Why shouldn’t MyPlate and other charts be treated as law? Well, for starters, there’s this:
This little circle to the right, as I mentioned above, is obviously supposed to bring to mind a glass of milk with your meal – maybe not every meal, but close. When you click on “Dairy,” the USDA brings you to a list of the usual suspects – milk, yogurt, cheese, and dairy-based desserts (with a small shout-out to soymilk at the bottom of the list). Setting aside the joke that is pudding and ice cream being listed with foods meant to supply nutrients, this continues to tell people that the best way to get calcium is through dairy. But really, if you’re filling your plate with lots of vegetables, chances are you’re already getting calcium! Kale, broccoli, kidney beans (a protein as well), spinach, tofu, and almonds are just a few of the plant-based sources of this mineral that the dairy industry likes to claim a monopoly over.

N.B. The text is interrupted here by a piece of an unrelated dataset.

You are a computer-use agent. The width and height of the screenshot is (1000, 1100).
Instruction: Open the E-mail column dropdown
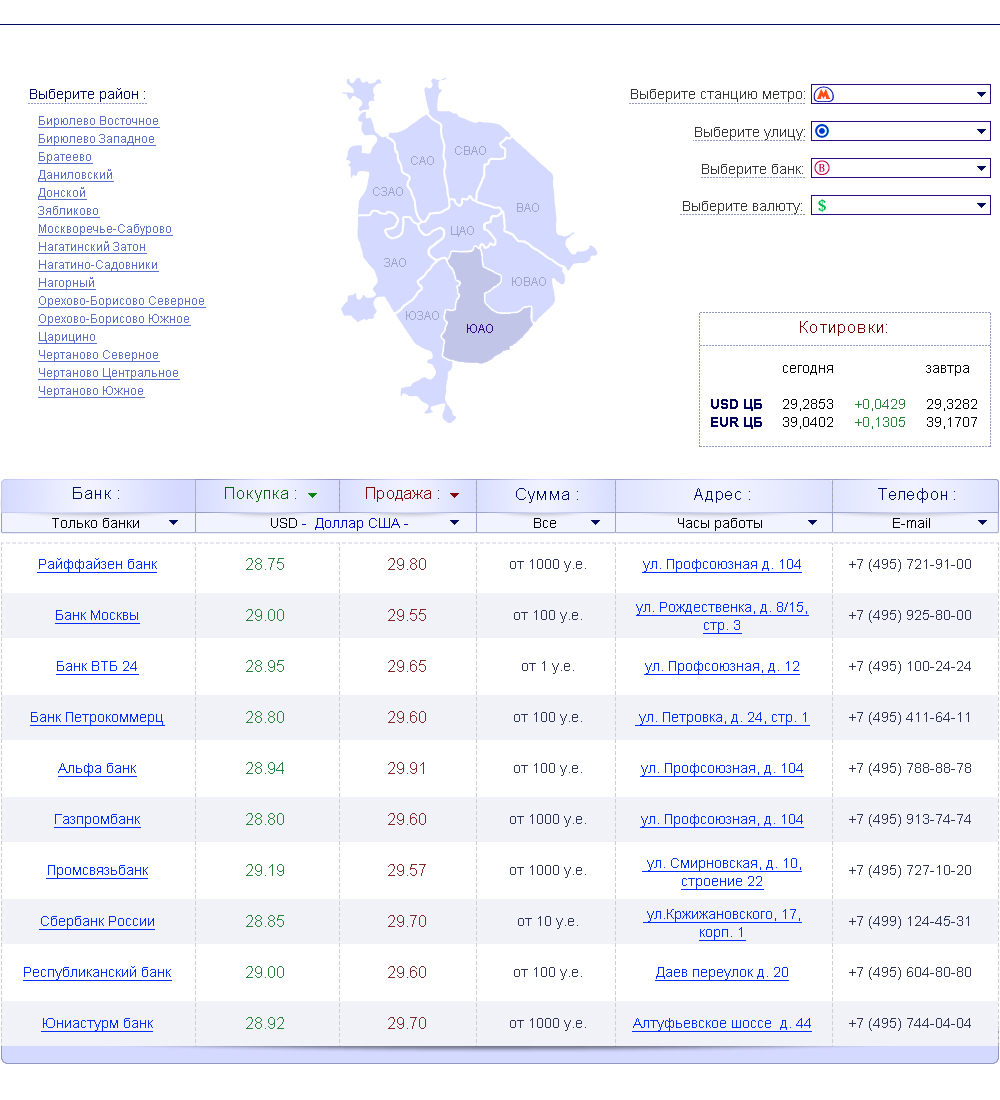(x=981, y=523)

This also leads to my issue with protein as a separate quadrant. This implies that the other quadrants do not provide protein. Again, this is not true. Many vegetables provide protein, and grains like quinoa and millet not only provide it, but provide complete proteins! While it’s nice that the USDA devotes a lot of space to vegan sources of protein like nuts and legumes, it still glosses over the nutrient density of vegetables, fruits, and whole grains. Extra protein from legumes, nuts, seitan, and tofu is important, but with a healthy plate, everything you’re eating is providing you with the nutrients you need. Again, though, I’m sure if the USDA acknowledged this, the meat industry would take a break from trying to ban photos inside factory farms in order to come complain in DC.

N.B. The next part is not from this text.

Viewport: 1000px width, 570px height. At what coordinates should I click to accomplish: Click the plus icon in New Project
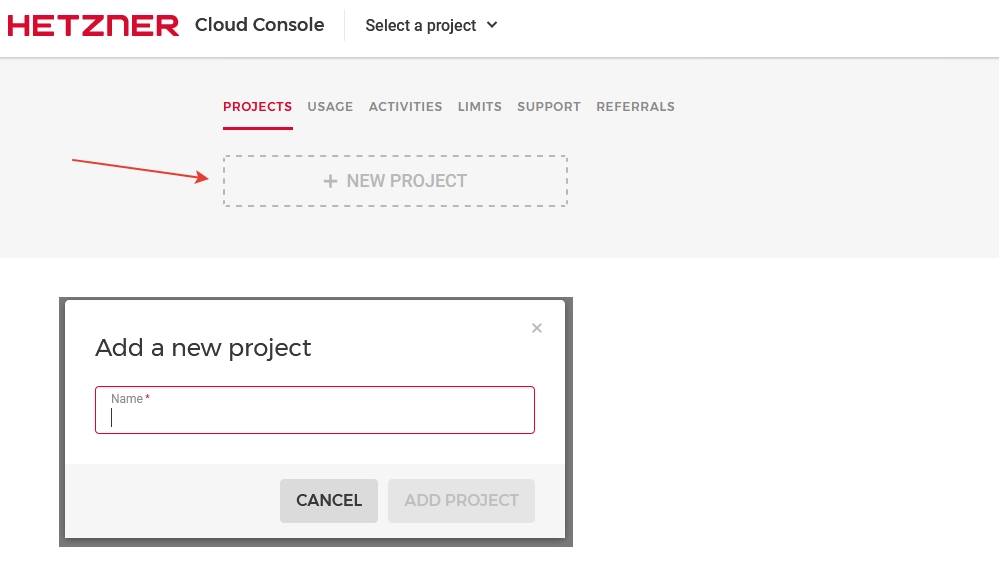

This is why MyPlate, again, must be only considered a guide and not an authority on what to eat. Everyone is different. Not everyone needs to adhere to one suggested way of eating – especially when these suggestions are largely fueled by catering to agricultural interests. Now, if this were my plate, I’d probably divide the protein quadrant in half, and devote the remaining 1/8th to more vegetables. The dairy circle would either be gone altogether, or replaced by a serving of fruit (leaving even more room for vegetables). But, I do commend the USDA for at least making an attempt to provide an easy-to-contemplate guide that’s heavy on fruits and vegetables. If anything, it’s a drastic improvement over the hideous MyPyramid from 2005.